Irán descalzos, como los esclavos. No llevarán sandalias. Tampoco una túnica de repuesto, como llevaba Diógenes el cínico para protegerse del frío de la noche cuando dormía al raso. Todos podrán ver que los seguidores de Jesús viven identificados con las gentes más indigentes de Galilea. Las instrucciones de Jesús no eran tan extrañas. Él era el primero en vivir así: sin dinero ni provisiones, sin zurrón de mendigo, sin bastón, descalzo y sin túnica de repuesto. Los discípulos no harán sino seguirle. Este grupo, liberado de ataduras y posesiones, identificado con los más pobres de Galilea, confiando por entero en Dios y en la acogida fraterna, y buscando para todos la paz, llevará hasta las aldeas la presencia de Jesús y su buena noticia de Dios.

Jesús los envía «de dos en dos». Así podrán apoyarse mutuamente. Además, entre los judíos era más creíble una noticia cuando venía atestiguada por dos o más personas. Se acercarán a las casas deseando a sus moradores la paz. Si encuentran hospitalidad, se quedarán en la misma casa hasta salir de la aldea.

Si no los acogen, marcharán del lugar «sacudiéndose el polvo de la planta de los pies». Era lo que hacían los judíos cuando abandonaban una región pagana considerada impura. Tal vez no hay que tomarlo en el sentido trágico de un juicio condenatorio, sino como un gesto divertido y gracioso: «Allá vosotros».

En cada aldea han de hacer lo mismo: anunciarles el reino de Dios compartiendo con ellos la experiencia que están viviendo con Jesús y, al mismo tiempo, curar a los enfermos del pueblo. Todo lo han de hacer gratis sin cobrar ni pedir limosna, pero recibiendo a cambio un lugar en la mesa y en la casa de los vecinos. No es una simple estrategia para sustentar la misión. Es la manera de construir en las aldeas una comunidad nueva basada sobre unos valores radicalmente diferentes de la honra o deshonra, de los patro- nes y clientes. Aquí todos comparten lo que tienen: unos, su experiencia del reino de Dios y su poder de curar; otros, su mesa y su casa. La tarea de los discípulos no consiste solo en «dar», sino también en «recibir» la hospitalidad que se les ofrece.

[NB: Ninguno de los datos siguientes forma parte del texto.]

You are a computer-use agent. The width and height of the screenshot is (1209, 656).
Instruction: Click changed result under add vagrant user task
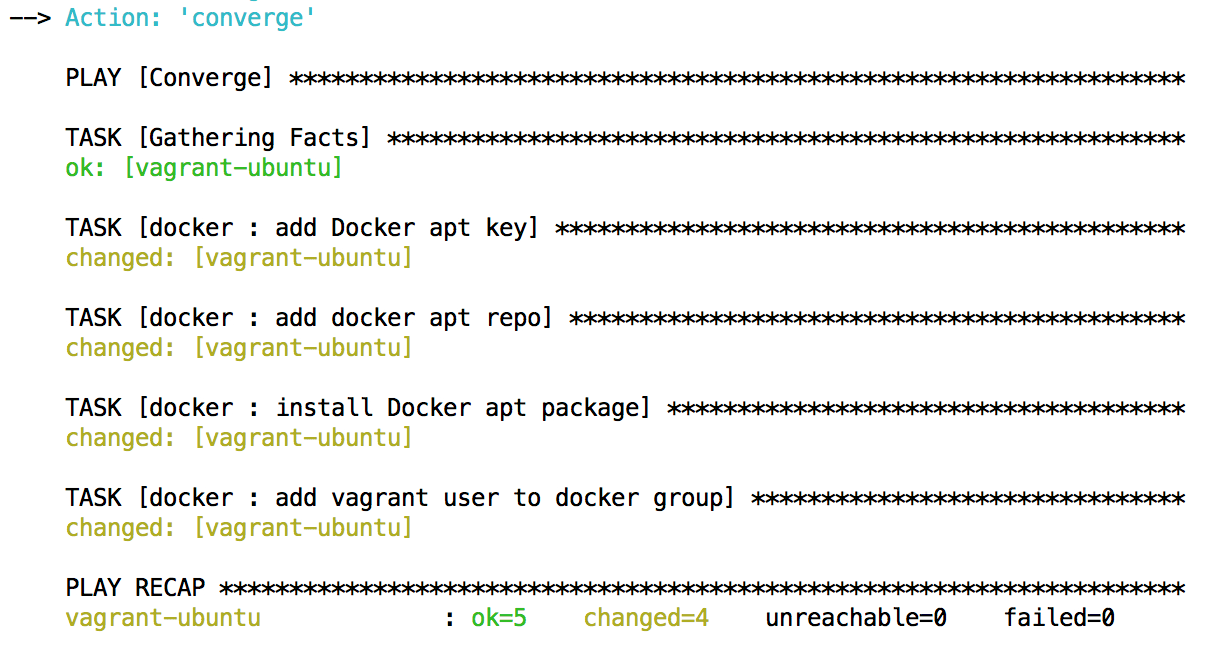[x=239, y=528]
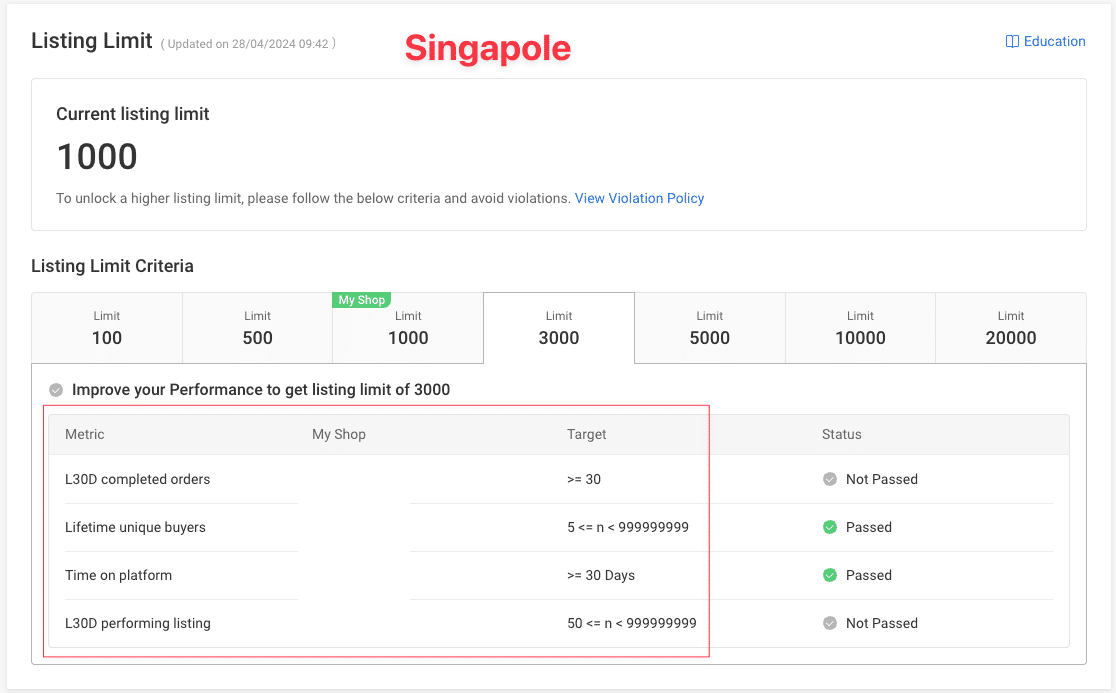Click the Status column header

coord(841,434)
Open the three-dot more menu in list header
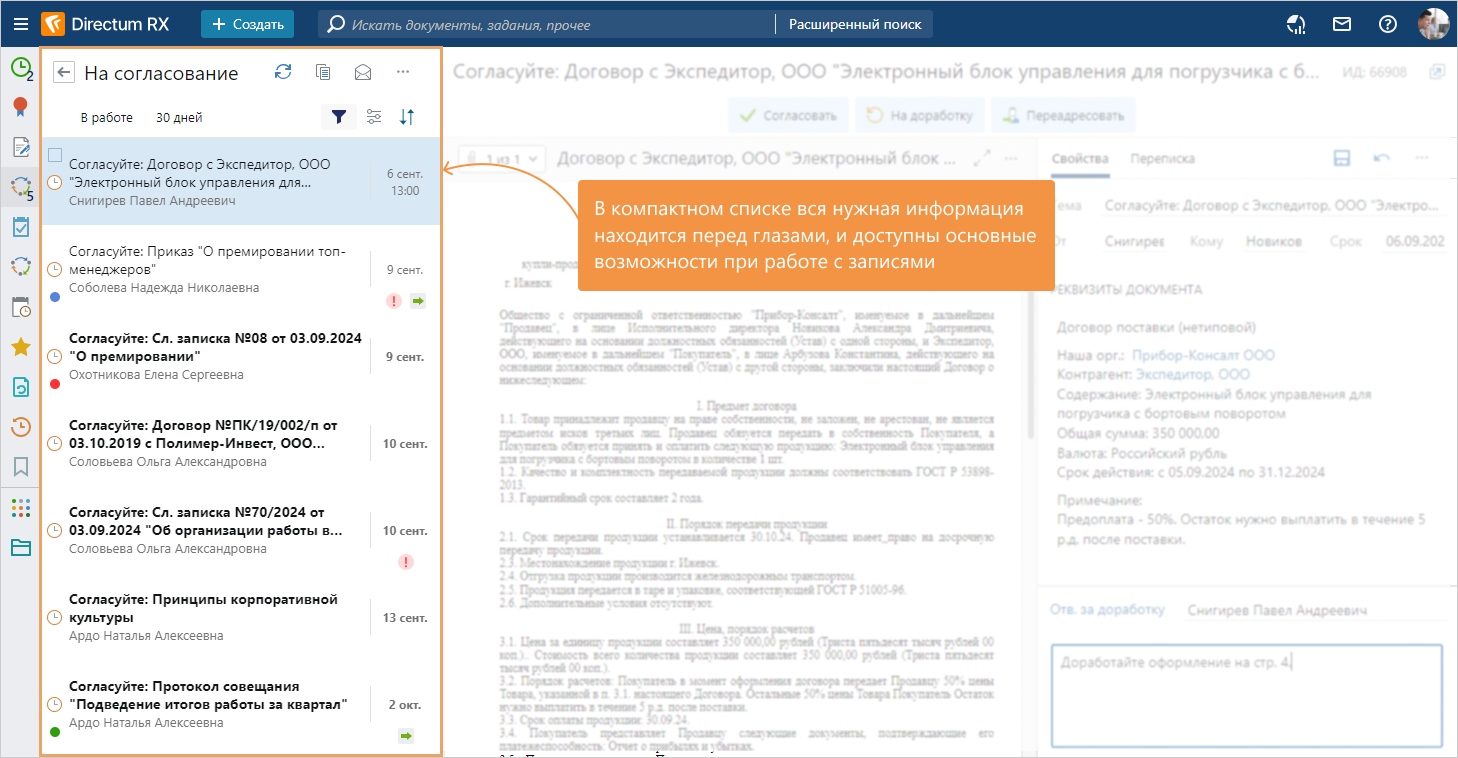The image size is (1458, 758). coord(403,72)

El ambiente que se creaba en los pueblos era parecido al que creaba el propio Jesús. La alegría se extendía por toda la aldea al correrse la noticia de alguna curación. Había que celebrarlo. Los enfermos podían integrarse otra vez a la convivencia. Los leprosos y endemoniados podían sentarse de nuevo a la mesa con sus seres queridos. En aquellas comidas, sentados con los dos discípulos de Jesús, se estrechaban los lazos, caían las barreras, a los vecinos les resultaba más fácil perdonarse mutuamente sus agravios. De manera humilde, pero real, experimentaban la llegada del reino de Dios a aquella aldea. Privado de poder político y religioso, Jesús no encontró una forma más concreta para iniciar, en medio del inmenso Imperio romano, la nueva sociedad que quería Dios, más sana y fraterna, más digna y dichosa.